----- EXCERPTED TEXT -----

Not many people ever think of what it would be like working with a collection agency. Due to the nature of this work, it is a job where you often get very rude answers and people hang up on you when you call them. They do not realize that you, as a person working for a collection agency, do not have anything personal against them and that you are just doing your job.

What Does It Mean to Work with a Collection Agency?

Working with a collection agency means that you are working for a creditor, trying to collect on a debt. The agency is separate from the creditor, but it might also buy debts that a creditor has written off as uncollectible. The debt is still valid and does show up on the credit record of the person who didn't pay. Most credit agencies, though, work as third party collections, which means they are contracted by the creditor to collect on bills for them.

When you are working with a collection agency, the main means of corresponding with delinquent debtors is through letters and telephone conversations. Most of the time the first correspondence is through the mail, which has a friendly tone and a gentle reminder. It is when several of these letters are ignored that you have to start calling and this is where you sometimes have to take a lot of abuse.

When you send out a letter from the collection agency, the recipient has the right to dispute the claim. The letter also has to obtain the credit information from the creditor and a list of actions that the agency can take in the process of collecting on the debt. Although most recipients do pay when they receive the first letter, others may take a threatening stance toward you. They don't realize that evasive or hostile action only makes it worse on themselves.

----- PROVIDED DATA -----

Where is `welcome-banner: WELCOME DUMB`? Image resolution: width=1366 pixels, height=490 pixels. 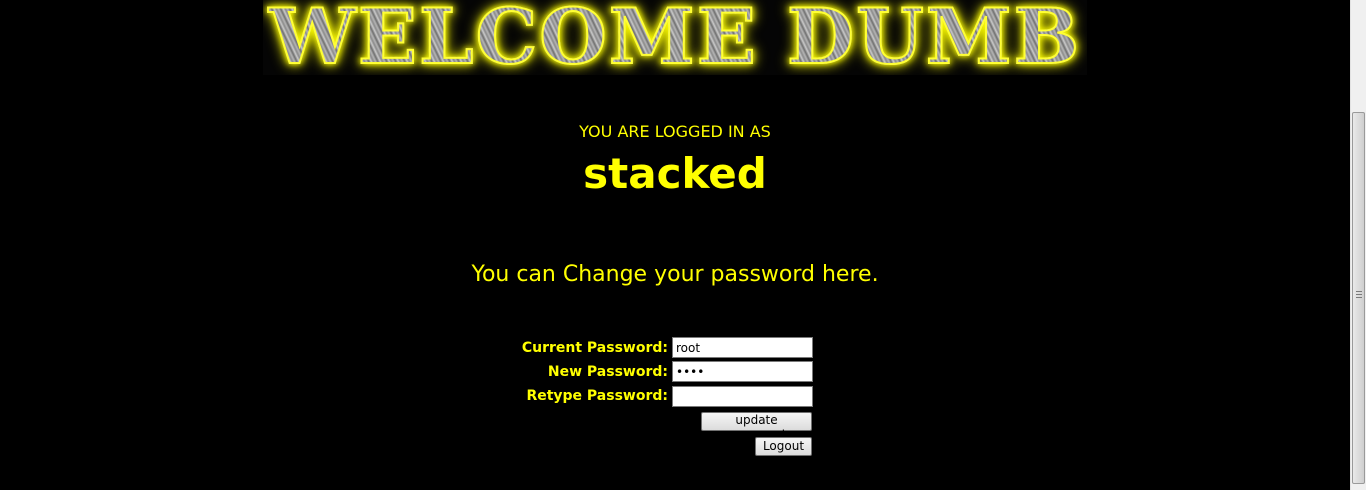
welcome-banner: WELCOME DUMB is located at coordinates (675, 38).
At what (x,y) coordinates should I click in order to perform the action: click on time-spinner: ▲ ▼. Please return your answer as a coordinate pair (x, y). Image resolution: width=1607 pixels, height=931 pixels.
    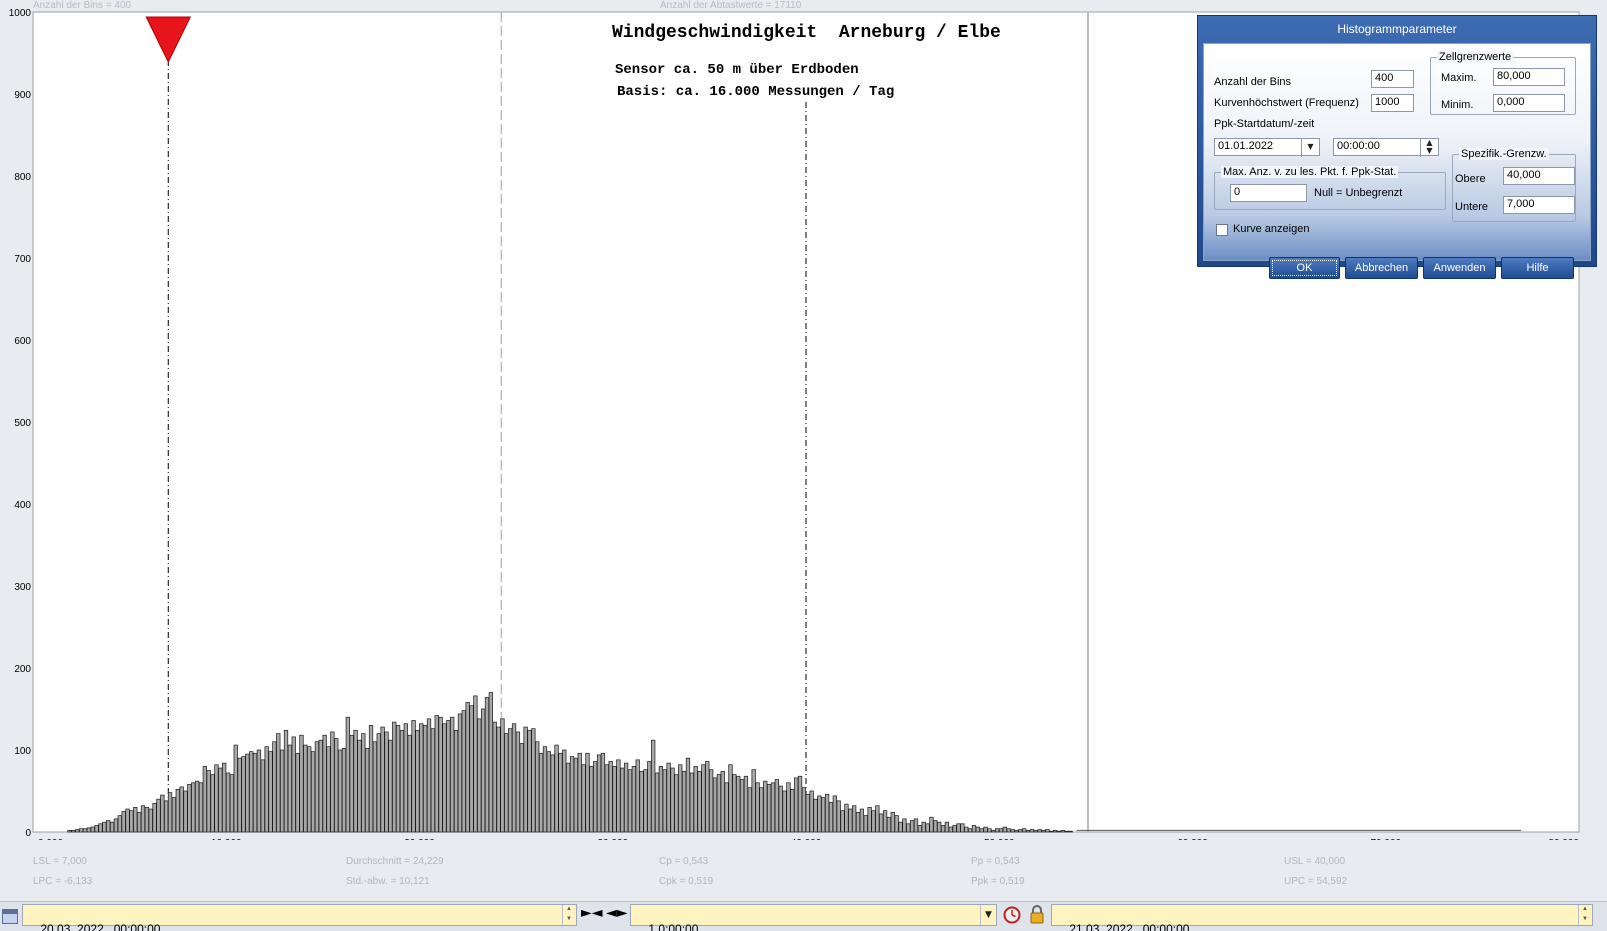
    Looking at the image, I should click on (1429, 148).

-----

ACTIONS TO TAKE >>
A. List every hostile or unpleasant reaction from debtors toward collection agency workers that the collection agency text describes.
B. Carry on the text about working with a collection agency from its final sentence.

REPLIES >>
A.
- Giving very rude answers
- Hanging up when they are called
- Subjecting callers to a lot of abuse
- Taking a threatening stance
- Taking evasive or hostile action

B.
You might spend most of your day on the telephone when you are working with a collection agency. In some cases, the more money you collect this way means bonuses and although you might be reticent at first to deal with hostile debtors, eventually it becomes routine. However, there are some things that you are not allowed to do when you call a debtor regarding an outstanding bill. If you call and the person you want is not at home, you cannot leave a message regarding the reason for the call. The same thing applies if you get voice mail or an answering machine. You can leave a name and toll free number for the person to call you back if you wish.

When speaking with a debtor, you usually have a script to follow. There are also answers for you to use depending on the debtor's responses, so you don't have to get personally involved. This also makes it easier to terminate the conversation when you feel that you are not getting anywhere and you make notes in the debtor's file. This information is used to help determine the next course of action.